I think these are good observations. As you say, the KDE developers not only wanted their applications and accessories to have the same look and feel, but they also wanted to provide a framework for developing applications and the common functionality that one expects from a desktop environment.
In turn, this fed the demand for KDE, as opposed to just running a bunch of applications and a window manager, because one could be sure that dragging something from one application to another, for example, would probably invoke a common operation (like dragging pictures from Digikam to something offering a file management interface invokes a dialogue about moving, copying or linking the pictures as files, which they are even as far as Digikam is concerned) rather than the drag operation not doing anything or doing something weird.

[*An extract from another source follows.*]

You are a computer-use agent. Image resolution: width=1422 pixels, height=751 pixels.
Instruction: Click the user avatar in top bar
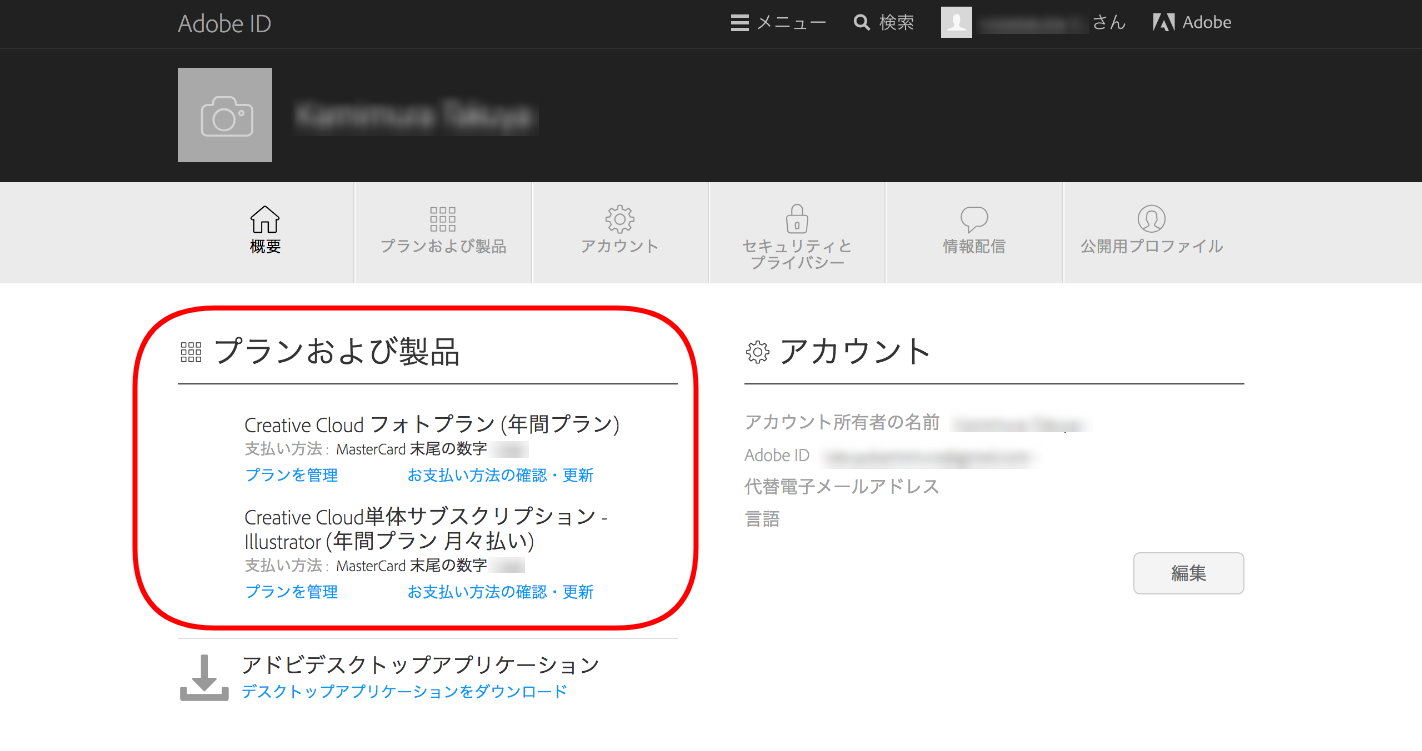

Cross-desktop integration has improved, but there's still the issue that various applications (including some of the mainstays of GNOME back when KDE seemed to offer its own coherent set of applications and GNOME clearly wasn't able to offer something comparable at the same level of integration) don't take proper advantage of core desktop functionality. I did run OpenOffice with KDE dialogues for a while, but it was a flawed experience.
It's easy to make the observation that GNOME in particular has backed even further away from the original KDE vision of a coherent suite of applications and desktop components, but if that is the case then what does that leave for the project's developers to work with? The start menu, some dialogues and whatever happens when the user presses Alt-Tab? The stark choice at that point is to either take a back seat and be like XFCE or to try and make that functionality more prominent somehow, but there has to be a good reason for doing the latter.